As a member of the San Francisco modern art museum (a-he-he-hem, get me, etc) I do like to think that ALL of the art in it is partially mine. I like to think that one day, should I happen to fancy taking one of my pieces of art and displaying it at home for a while, they would be completely fine with that.

Although because I am only the lowest level of member (having realised it would be cheaper to join than it would to pay for us and all the visitors we have had at various points, by quite a long way) it would probably have to be quite a small piece of art. One of the lesser Van Goghs, perhaps. And because we have a dual membership, it would probably have to be half of one of those. but I’m sure I would get to choose which half, because they seem nice.

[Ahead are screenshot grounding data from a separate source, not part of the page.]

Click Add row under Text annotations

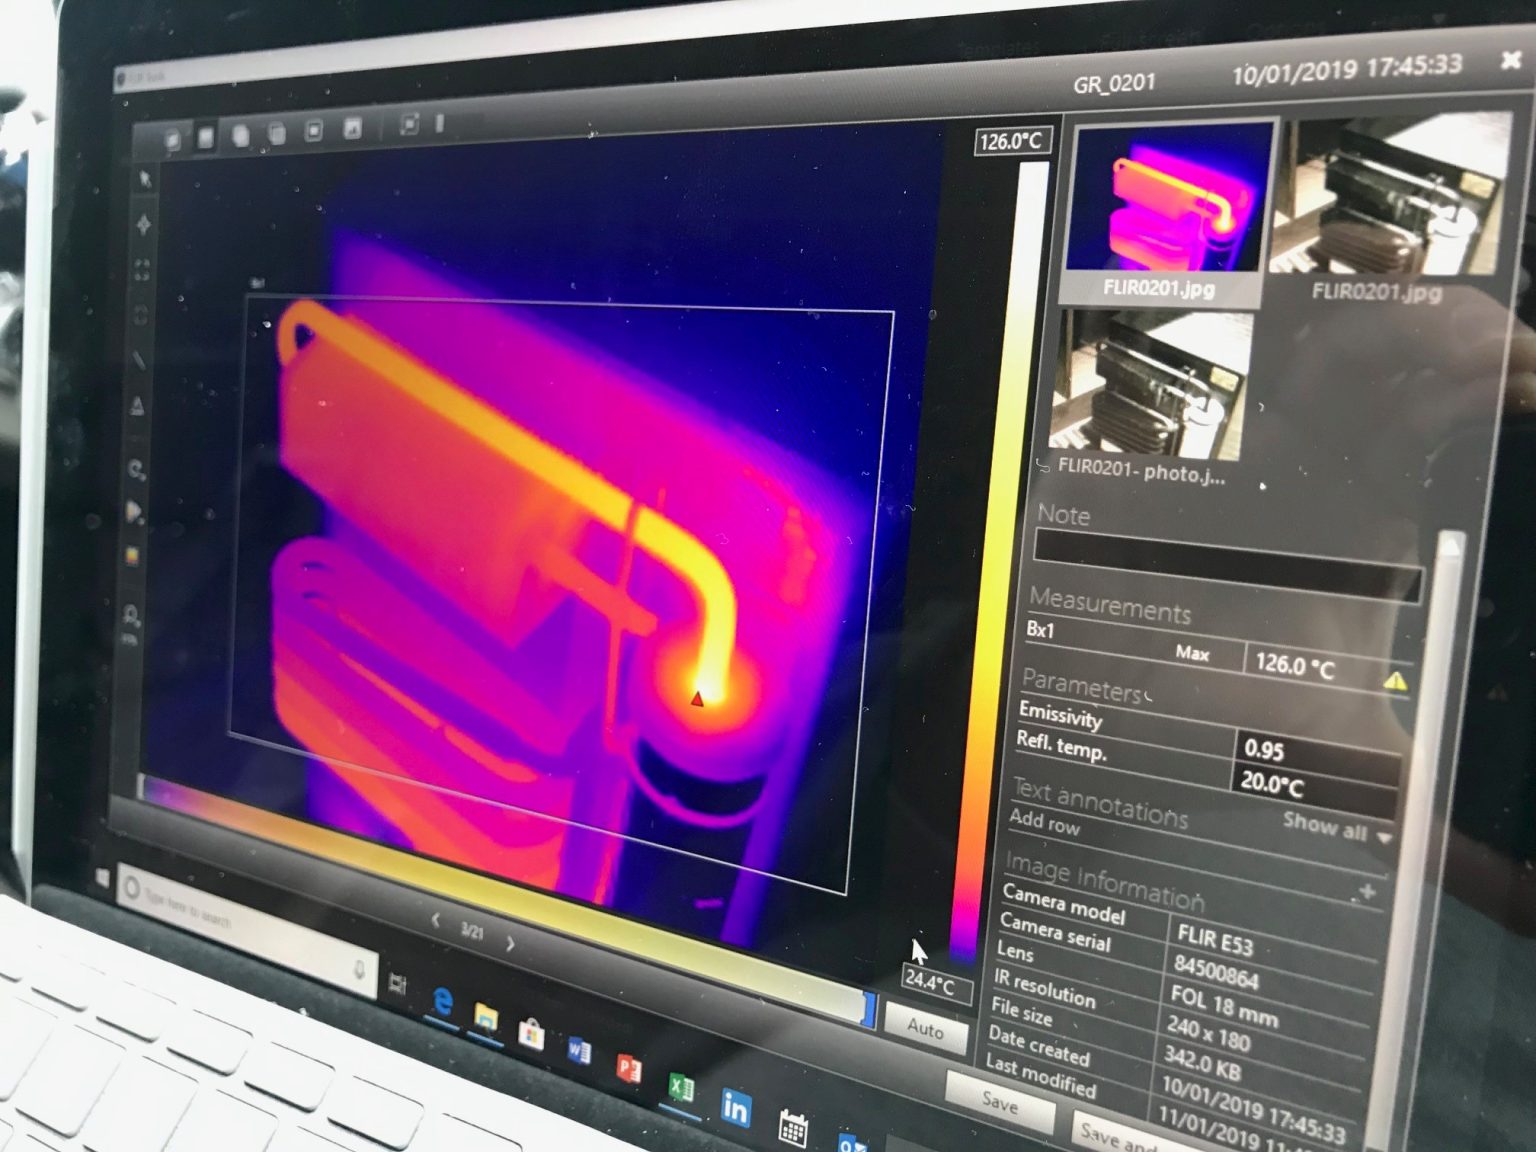[x=1044, y=822]
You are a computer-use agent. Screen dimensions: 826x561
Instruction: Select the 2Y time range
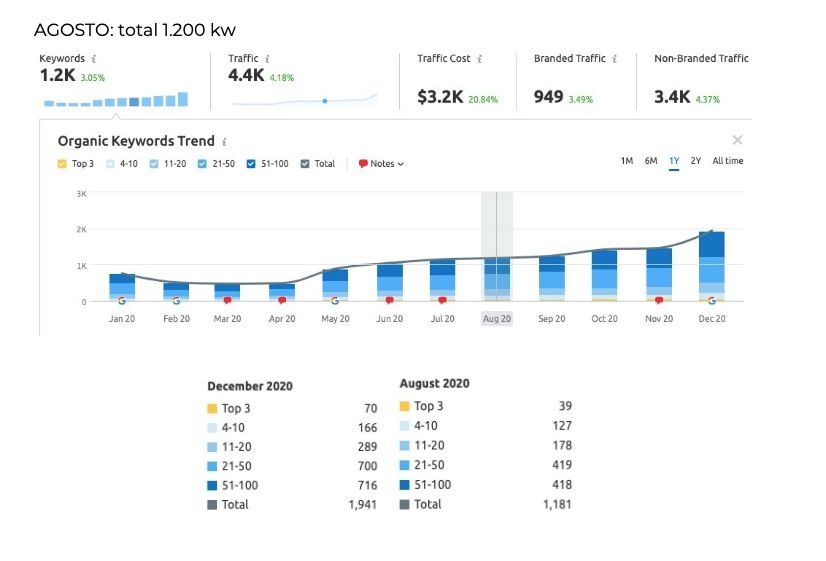(696, 161)
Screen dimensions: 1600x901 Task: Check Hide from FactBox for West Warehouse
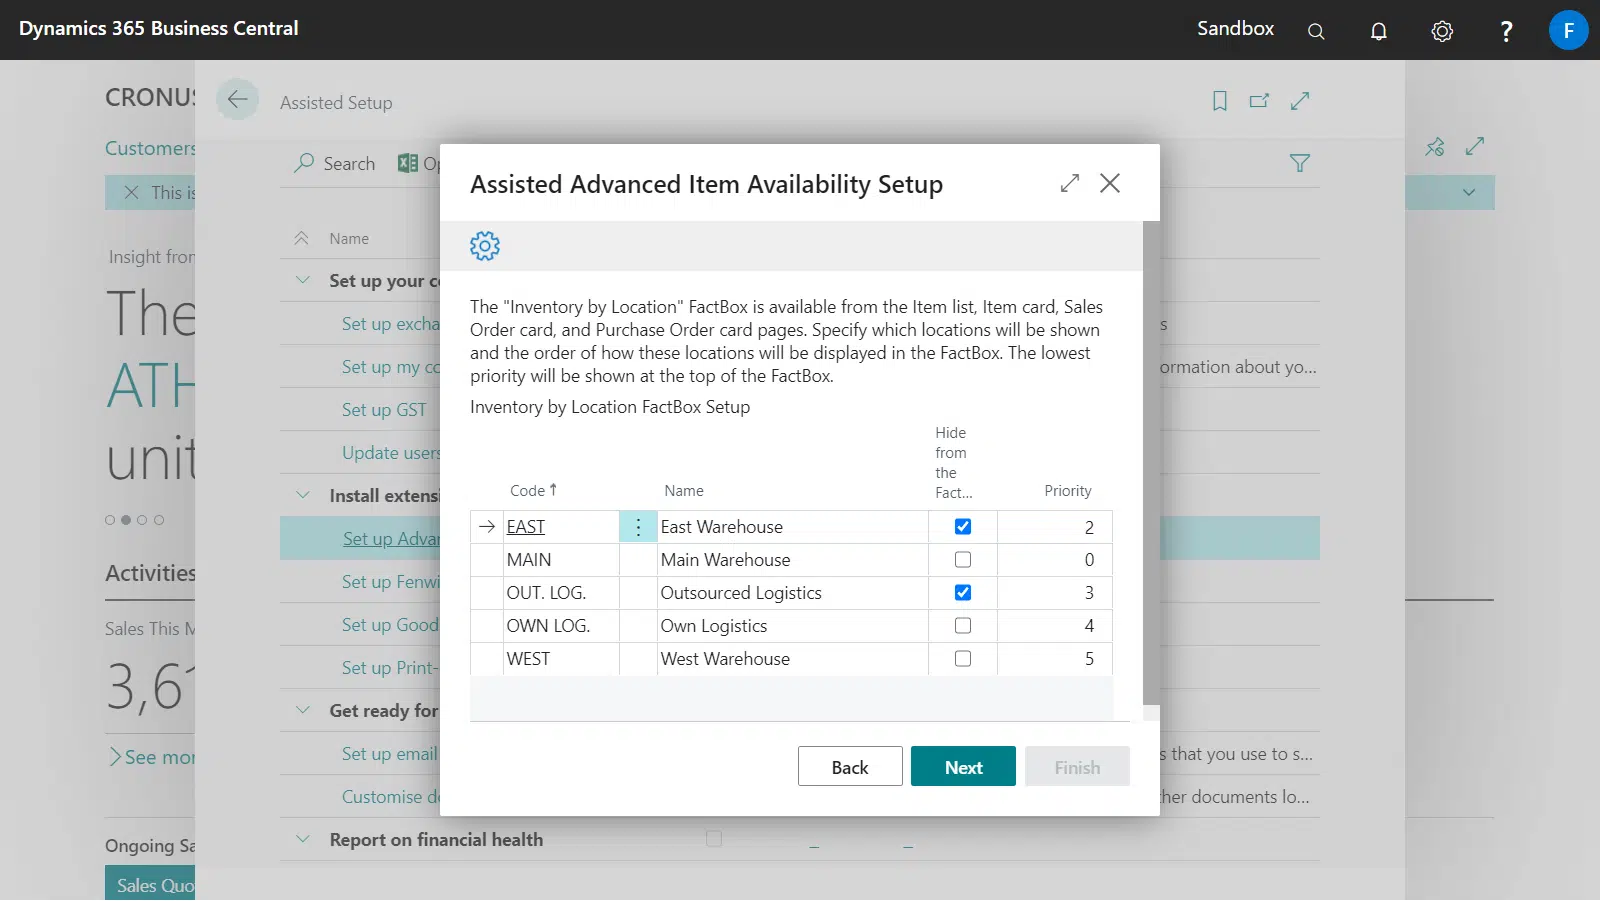962,659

But I know that they’ll be fine with me having one, because I am a member, so everything is technically a bit mine, anyway.

Which is why I would like, really, to know that my personal possessions were being better protected. Perhaps by large burly people with mean-looking faces and, I don’t, know, guns, probably.

They are not.

They are, from the looks of things, being protected by the least scary guards I have ever seen in my life. They are quite frail. And have some mobility problems. And don’t like shouting, or sounding authoritative. I haven’t get checked on the guns thing, but I’m pretty sure they haven’t gottem.

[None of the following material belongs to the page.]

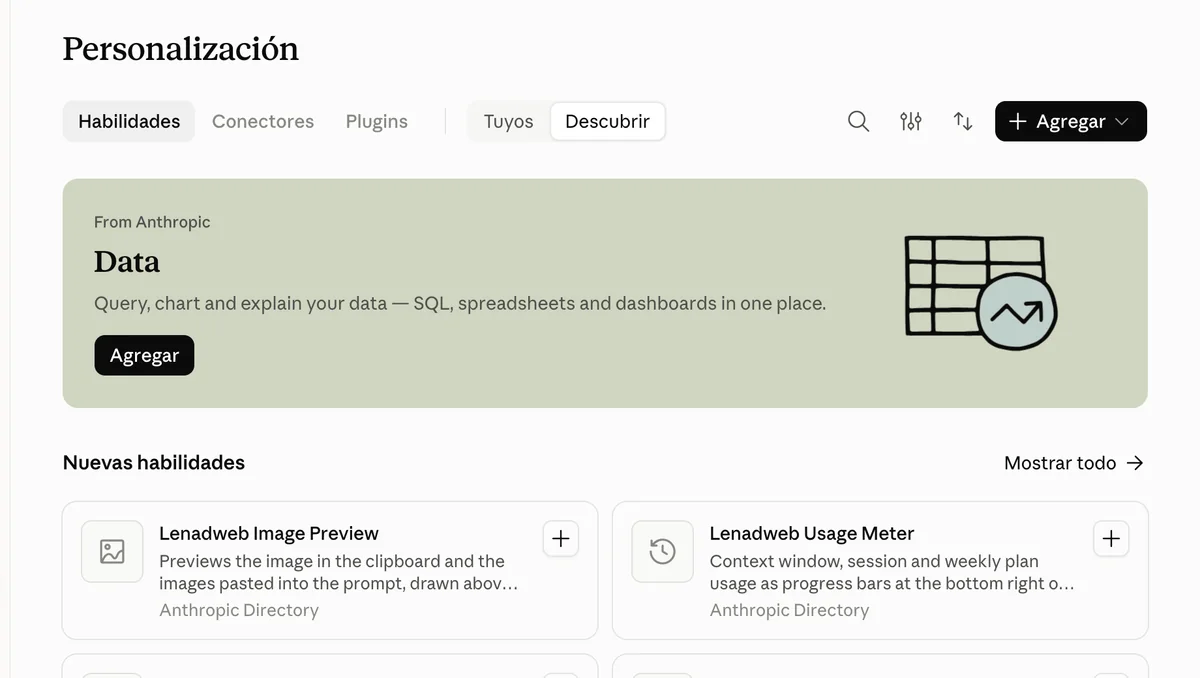Image resolution: width=1200 pixels, height=678 pixels.
Task: Click the Lenadweb Usage Meter history icon
Action: tap(662, 551)
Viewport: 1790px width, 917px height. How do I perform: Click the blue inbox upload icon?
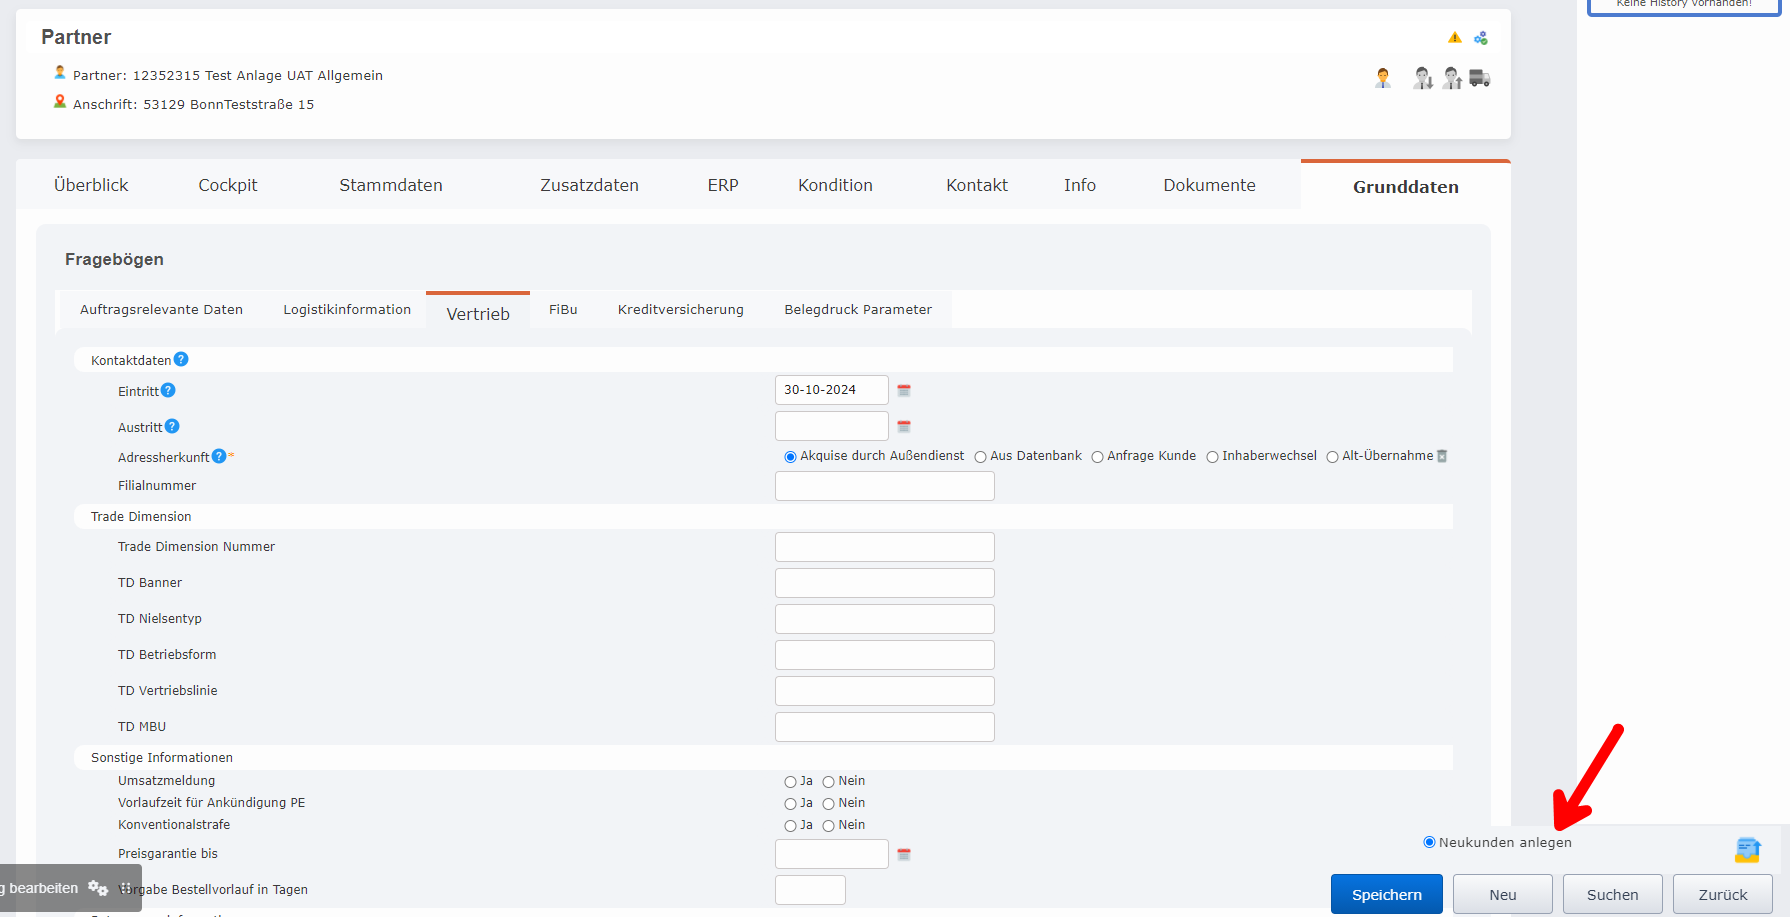[1747, 850]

Take for example, the security guard in the photography galleries, when faced with the ever-odious problem of a twat on his mobile phone while we were there last Friday.

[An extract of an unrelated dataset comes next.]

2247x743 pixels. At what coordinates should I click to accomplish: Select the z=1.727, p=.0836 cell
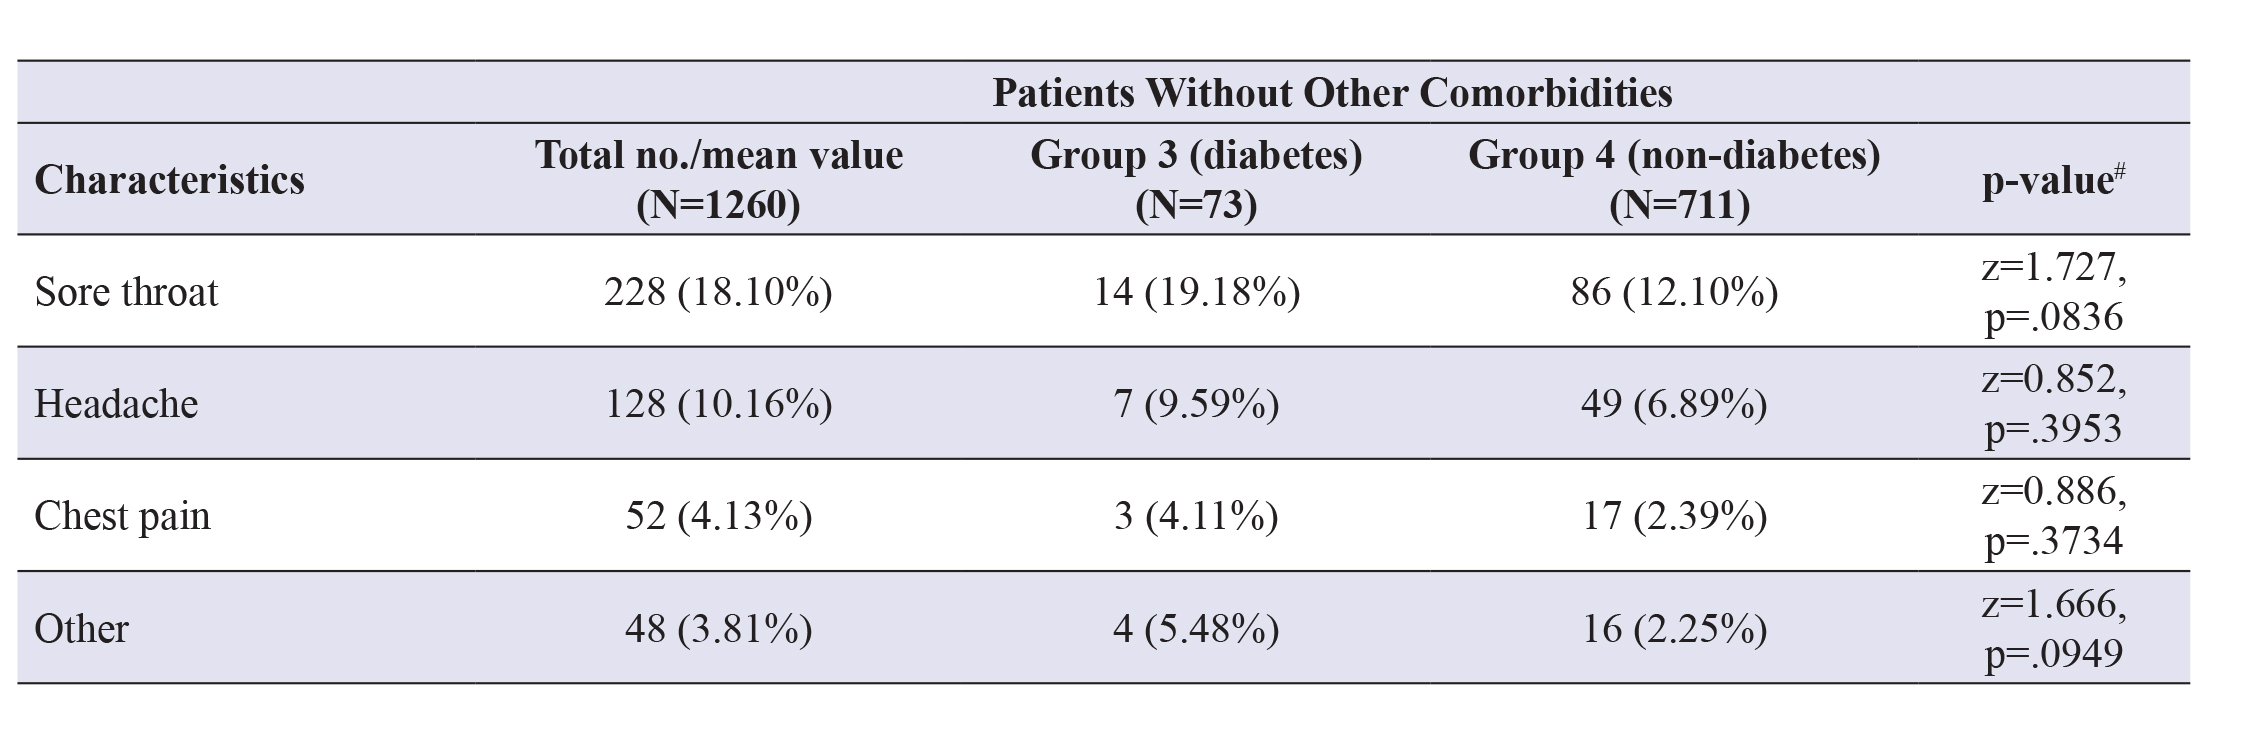(x=2054, y=292)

It rang, loudly. Some digitised version of a jaunty early classical number. With a samba beat, from the sounds of it. It rang in the next room along.

One ring. The security guard in the gallery in which we were standing sprung into action.
Being about 90 years old, and with multiple hearing aid devices plugged into each ear, springing into action meant juddering into movement, which at least reassured us that she wasn’t a dead person gone into rigor mortis in a standing position; or, more likely, an exhibit. She took a step toward the next gallery, and the noise, a businesslike look on her face.

The phone rang again.
She shuffled another step forward.

The phone rang again, loudly.
She shuffled forward and step.

The phone rang AGAIN, and this time was answered by a loud cowboyesque voice.
“YELLO?! Oh! HEY!”

Our fearless art-protector moved toward the villain. By this point, with the speed of a tortoise with a gammy knee, our fearless culture warrior had moved about four feet. She was about a third of the way across one room: there was a whole other room to go.

“HEY YEAH! I’M ON THA TURD FLAW!” Shouted the cowboy. I took a couple of steps across to see through to the next room. He was actually wearing a big black hat. The big baddie.

Captain Snailwalker, outraged at his choice to carry on the conversation, had taken a sudden turn of urgency: She was now moving at the speed of golden syrup rolling off a slightly slanted cold spoon rather than a completely level one, as previously.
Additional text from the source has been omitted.